Building boss wants to lose the nightclub lock out laws
WHAT do a prominent building firm responsible for a number of key Coast projects and the new, statewide lock out laws have in common?
Hutchinson Builders, developers of projects including Sunshine Coast Stadium, Sea Pearl Mooloolaba, Breeze Mooloolaba and Moko at Birtinya Island, through chairman Scott Hutchinson, are taking up the fight against the new, statewide lock out laws.
The south-east Queensland based building firm’s head is also the landlord of up-and-coming new Brisbane nightspot The Triffid, a venue not affected by the new legislation.
Mr Hutchinson said he takes a significant loss on that business venture all in th name of supporting the local live music scene, an industry he was passionate about protecting.
He said the lockout laws introduced, which will have significant impacts on Brisbane, the Gold Coast and will also affect trading hours of venues on the Coast were “puritanical” and primary school-like.
“Melbourne are laughing their heads off, they just can’t believe Sydney and Brisbane are so stupid,” Mr Hutchinson said.
Mr Hutchinson sits on the board of QMusic and said he couldn’t believe the laws had been introduced.
The effects are that venues outside of Safe Night Precincts will have to cease serving alcohol at 2am, while within the preicncts, from February next year, a 1am lockout will apply with venues to stop serving alcohol at 3am.
Mr Hutchinson, a self-confessed Labor supporter, said he’d had no luck trying to resolve the issue internally, so he was taking his protest public, happy to bankroll a campaign to see the laws unwound.
“It’s a generational thing.
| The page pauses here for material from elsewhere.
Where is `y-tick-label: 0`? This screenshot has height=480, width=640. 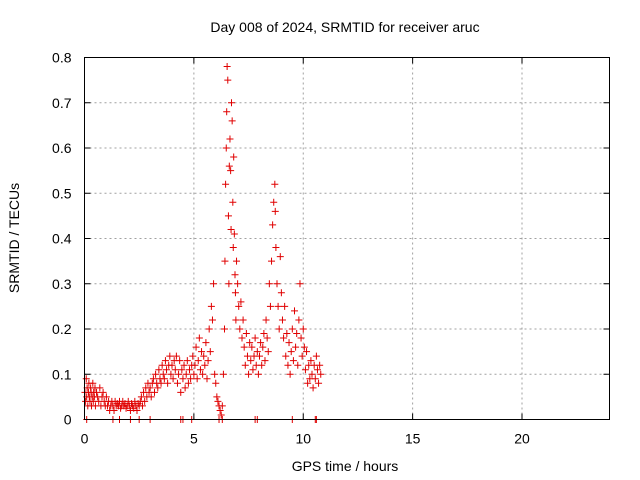
y-tick-label: 0 is located at coordinates (68, 420).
Young people like to go out later now,” he said.
“Not everyone works 9-5.
“I can’t believe young people are copping it.”
He said the State Government was “so far out of touch”, taking aim at Mines Minister Dr Anthony Lynham for his strong support of the legisaltion.
“It’s the people that don’t go out telling the people who do go out when they’ve got to go home,” Mr Hutchinson said.
“This is just collective punishment.
“If you get locked in a bar at 1am you’re not going to go out.
“It discriminates against everybody that’s doing the right thing and fewer and fewer people are bad. It’s primary school collective punishment.”
He said the legislation was “completely puritanical” and questioned why live music and late-night venues had to suffer while casinos were exempt from legislation.
The 56-year-old’s company has had an office on the Coast for more than 20 years. He said he felt the laws would hurt the Coast’s fledgling nightlife scene just as significant steps were being made to improve it.
Attorney-General Yvette D’Ath said the legislation had wide-ranging support and would provide a boost to Queensland’s cities and entertainment precincts, making them safer.
She pointed to research in Newcastle which showed a 22% reduction in assaults for every hour trading had decreased, while the number of assaults in the steel city fell by 67% between 3am-6am 18 months after similar legislation was introduced.